Di titik ini, aktivitas tambang batu bara, sebagaimana jenis industri ekstraktif lainnya, menjadi persoalan kebudayaan dikarenakan gagasan laissez faire tidak dapat dibenarkan karena ketidakmanusiawinya, sarat dengan materialisme, mengetengahkan nafsu dominatif dengan semangat berkompetisi dan berkelahi untuk menang, munafik serta tidak peduli terhadap tuntutan keadilan. Saat yang sama, konflik agraria antara masyarakat dengan perusahaan tambang di provinsi Jambi masih banyak belum terselesaikan, dan itu bisa menyulut konflik sosial yang lebih besar bila tidak segera dicarikan solusi secara komprehensif.

Di tengah anomali tersebut, baik perguruan tinggi sesuai tri dharmanya dan lembaga-lembaga kebudayaan yang selama ini mendeklarasikan sebagai kawah candradimuka sekaligus menjunjung tinggi nilai-nilai luhur kehidupan, sebut saja seperti Lembaga Adat Melayu (LAM) Jambi baik tingkat provinsi maupun kabupten, Kesultanan Melayu Jambi (Pelestarian), komunitas seni budaya baik secara kelembagaan maupun individu, tampak abai (kalau bukan absen) menyikapi problem struktural tata kelola industri batu bara dan ekses yang ditimbulkannya di wilayah provinsi Jambi.

Suara-suara dari perguruan tinggi maupun lembaga-lembaga kebudayaan tersebut sangat diperlukan sebagai upaya mempertemukan (kalau bukan menguji) “public reasoning” antara kebijakan pemerintah, investasi dan kepastian kesejahteraan bagi masyarakat seraya memastikan segala bentuk akvitas industri ekstraktif di Bumi Pucuk Jambi Sembilan Lurah harus menjaga harmoni dengan alam sebagai kerabat yang penuh dengan nilai dan pesan moral, sebagaimana tercermin dalam Seloko Melayu Jambi, “Tebasnya tidak menghabiskan, tebangnya tidak memusnahkan dan bakarnya tidak membinasakan”. Dengan kata lain, manusia harus belajar kembali melihat alam sebagai komunitas etis, yang berpadu-padannya sistem sosial dan sistem alam, sehingga alam tidak dilihat semata-mata untuk dieksploitasi demi memuaskan dahaga kerakusan.

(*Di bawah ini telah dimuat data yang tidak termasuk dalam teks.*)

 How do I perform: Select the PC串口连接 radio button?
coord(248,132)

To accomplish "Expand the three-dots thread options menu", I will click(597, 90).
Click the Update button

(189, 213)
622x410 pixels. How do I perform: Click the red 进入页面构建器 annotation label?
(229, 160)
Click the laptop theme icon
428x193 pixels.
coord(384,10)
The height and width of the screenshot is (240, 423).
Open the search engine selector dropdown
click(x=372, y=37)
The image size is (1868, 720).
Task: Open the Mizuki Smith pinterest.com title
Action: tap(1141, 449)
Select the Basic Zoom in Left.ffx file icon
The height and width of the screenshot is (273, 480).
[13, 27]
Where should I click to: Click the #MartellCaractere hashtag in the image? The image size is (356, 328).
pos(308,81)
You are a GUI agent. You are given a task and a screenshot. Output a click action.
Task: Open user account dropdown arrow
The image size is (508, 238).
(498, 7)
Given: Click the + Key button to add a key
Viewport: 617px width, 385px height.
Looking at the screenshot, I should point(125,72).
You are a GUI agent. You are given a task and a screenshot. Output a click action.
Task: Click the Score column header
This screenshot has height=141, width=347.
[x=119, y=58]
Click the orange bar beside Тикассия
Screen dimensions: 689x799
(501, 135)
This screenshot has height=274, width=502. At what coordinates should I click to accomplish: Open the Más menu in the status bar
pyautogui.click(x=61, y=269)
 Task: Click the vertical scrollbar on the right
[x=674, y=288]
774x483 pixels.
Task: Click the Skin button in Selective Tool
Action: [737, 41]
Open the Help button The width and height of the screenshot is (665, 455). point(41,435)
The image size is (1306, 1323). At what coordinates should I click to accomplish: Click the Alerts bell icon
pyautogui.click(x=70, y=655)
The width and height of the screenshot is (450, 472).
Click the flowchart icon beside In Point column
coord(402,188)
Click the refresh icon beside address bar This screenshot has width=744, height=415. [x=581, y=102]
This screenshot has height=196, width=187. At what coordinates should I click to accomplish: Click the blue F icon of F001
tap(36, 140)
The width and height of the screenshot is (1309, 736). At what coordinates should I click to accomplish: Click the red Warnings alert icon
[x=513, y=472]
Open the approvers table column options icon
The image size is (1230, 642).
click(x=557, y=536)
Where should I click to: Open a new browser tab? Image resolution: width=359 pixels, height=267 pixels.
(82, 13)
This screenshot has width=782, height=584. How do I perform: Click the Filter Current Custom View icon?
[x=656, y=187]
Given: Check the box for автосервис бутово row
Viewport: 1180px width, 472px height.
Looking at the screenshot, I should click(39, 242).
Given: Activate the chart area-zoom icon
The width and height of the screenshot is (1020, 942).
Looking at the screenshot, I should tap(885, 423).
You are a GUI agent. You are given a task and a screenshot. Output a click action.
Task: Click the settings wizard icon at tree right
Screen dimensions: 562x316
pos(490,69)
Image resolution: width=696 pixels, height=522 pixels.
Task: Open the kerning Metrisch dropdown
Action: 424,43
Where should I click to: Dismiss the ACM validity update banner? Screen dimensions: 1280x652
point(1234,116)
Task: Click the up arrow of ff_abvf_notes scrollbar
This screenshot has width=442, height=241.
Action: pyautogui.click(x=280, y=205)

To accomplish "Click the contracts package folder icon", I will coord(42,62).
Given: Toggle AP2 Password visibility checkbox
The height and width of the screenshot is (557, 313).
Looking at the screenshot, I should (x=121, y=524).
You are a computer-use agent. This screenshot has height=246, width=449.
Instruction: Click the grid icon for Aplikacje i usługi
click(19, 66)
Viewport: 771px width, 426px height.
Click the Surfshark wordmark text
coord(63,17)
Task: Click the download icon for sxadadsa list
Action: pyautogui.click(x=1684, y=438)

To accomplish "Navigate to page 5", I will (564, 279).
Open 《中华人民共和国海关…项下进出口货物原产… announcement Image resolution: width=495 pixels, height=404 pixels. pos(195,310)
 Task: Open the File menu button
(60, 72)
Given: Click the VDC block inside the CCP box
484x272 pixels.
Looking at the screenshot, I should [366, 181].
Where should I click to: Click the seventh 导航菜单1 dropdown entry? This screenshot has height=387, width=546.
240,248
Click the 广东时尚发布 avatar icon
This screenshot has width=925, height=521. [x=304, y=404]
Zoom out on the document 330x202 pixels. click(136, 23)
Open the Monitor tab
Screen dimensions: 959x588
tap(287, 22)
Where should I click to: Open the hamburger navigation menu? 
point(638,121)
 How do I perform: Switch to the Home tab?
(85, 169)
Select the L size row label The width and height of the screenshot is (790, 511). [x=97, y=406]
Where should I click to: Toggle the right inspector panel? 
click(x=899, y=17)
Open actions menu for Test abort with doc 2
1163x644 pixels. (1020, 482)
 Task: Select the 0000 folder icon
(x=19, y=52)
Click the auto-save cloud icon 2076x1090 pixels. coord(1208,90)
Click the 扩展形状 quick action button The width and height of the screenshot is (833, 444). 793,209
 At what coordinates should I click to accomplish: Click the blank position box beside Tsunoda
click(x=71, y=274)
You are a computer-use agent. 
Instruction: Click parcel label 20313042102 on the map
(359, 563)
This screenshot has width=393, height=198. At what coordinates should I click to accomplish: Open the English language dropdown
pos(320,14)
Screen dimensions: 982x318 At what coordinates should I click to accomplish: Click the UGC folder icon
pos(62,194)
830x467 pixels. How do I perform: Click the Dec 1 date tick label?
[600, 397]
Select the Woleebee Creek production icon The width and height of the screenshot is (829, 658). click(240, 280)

Segala daya upaya (katanya) telah dikerahkan oleh pemerintah daerah. Meski telah berganti rezim kepala daerah, persoalan seputar batu bara belum sepenuhnya tuntas. Begitu juga konsepsi ideal pengelolaan industri ekstraktif agar ramah lingkungan serta kepastian peningkatan ekonomi warga sekitar perusahaan diklaim telah diimplementasikan sebagaimana semestinya. Namun, di tengah usaha dan optimisme pemerintah serta berbagai unsur masyarakat yang terus menerus itu, sulit disangkal bahwa kebumian kita dan ke-alam-an kita sebagai manusia acapkali tunduk karena sihir modal yang mengalir deras dari kaum pemodal, sehingga membuat para pembuat peraturan perundang-undangan sekaligus pengambil kebijakan di republik ini gagal mengejewantahkan amanat Undang-Undang Dasar 1945 Pasal 33 Ayat (3) berbunyi, “Bumi dan air dan kekayaan alam yang terkandung di dalamnya dikuasai oleh negara dan dipergunakan untuk sebesar-besarnya kemakmuran rakyat”.

Akhirnya, batu bara sebagai persoalan kebudayaan bukan semata koreksinya terhadap sistem kapitalisme yang tengah merasuki tata kelola sumber daya alam di republik ini, tetapi juga kritik terhadap absurd-nya mutu pemimpin dan kaum elit di republik ini lantaran mudah disetir oleh kekuatan modal.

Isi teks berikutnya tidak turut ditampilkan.